(Dataset items)
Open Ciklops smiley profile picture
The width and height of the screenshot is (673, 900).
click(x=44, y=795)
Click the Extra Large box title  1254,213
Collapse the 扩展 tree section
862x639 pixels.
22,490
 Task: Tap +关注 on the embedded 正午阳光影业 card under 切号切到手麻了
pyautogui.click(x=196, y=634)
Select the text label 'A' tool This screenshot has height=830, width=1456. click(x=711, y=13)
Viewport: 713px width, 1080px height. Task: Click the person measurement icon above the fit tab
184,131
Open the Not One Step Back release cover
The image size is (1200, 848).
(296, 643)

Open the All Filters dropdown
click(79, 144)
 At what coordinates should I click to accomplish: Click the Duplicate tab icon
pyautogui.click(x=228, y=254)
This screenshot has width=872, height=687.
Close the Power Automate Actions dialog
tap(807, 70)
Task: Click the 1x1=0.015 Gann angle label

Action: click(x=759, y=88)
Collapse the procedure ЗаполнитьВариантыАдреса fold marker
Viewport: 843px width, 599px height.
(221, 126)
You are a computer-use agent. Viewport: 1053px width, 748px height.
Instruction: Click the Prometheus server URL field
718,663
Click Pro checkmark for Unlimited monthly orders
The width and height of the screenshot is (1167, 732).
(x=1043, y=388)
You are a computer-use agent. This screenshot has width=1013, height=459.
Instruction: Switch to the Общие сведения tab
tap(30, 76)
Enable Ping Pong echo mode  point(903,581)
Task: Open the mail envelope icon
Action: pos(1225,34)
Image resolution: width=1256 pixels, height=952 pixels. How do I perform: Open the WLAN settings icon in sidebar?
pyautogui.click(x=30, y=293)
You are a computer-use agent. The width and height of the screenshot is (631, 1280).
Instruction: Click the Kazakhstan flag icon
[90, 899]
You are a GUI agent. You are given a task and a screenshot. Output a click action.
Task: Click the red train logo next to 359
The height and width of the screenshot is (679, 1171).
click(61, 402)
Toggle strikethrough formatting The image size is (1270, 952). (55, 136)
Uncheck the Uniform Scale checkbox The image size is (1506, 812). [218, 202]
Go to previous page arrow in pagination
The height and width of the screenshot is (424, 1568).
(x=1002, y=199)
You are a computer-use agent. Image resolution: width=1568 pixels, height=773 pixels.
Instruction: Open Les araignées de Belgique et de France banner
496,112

## TASK REQUIREMENTS
Can you rewrite the records above as a JSON list of strings, one string per line with blank lines left out, running from the line with "You are a GUI" to the end of the records?

## EXERCISE RESULT
[
  "You are a GUI agent. You are given a task and a screenshot. Output a click action.",
  "Task: Click the red train logo next to 359",
  "The height and width of the screenshot is (679, 1171).",
  "click(61, 402)",
  "Toggle strikethrough formatting The image size is (1270, 952). (55, 136)",
  "Uncheck the Uniform Scale checkbox The image size is (1506, 812). [218, 202]",
  "Go to previous page arrow in pagination",
  "The height and width of the screenshot is (424, 1568).",
  "(x=1002, y=199)",
  "You are a computer-use agent. Image resolution: width=1568 pixels, height=773 pixels.",
  "Instruction: Open Les araignées de Belgique et de France banner",
  "496,112"
]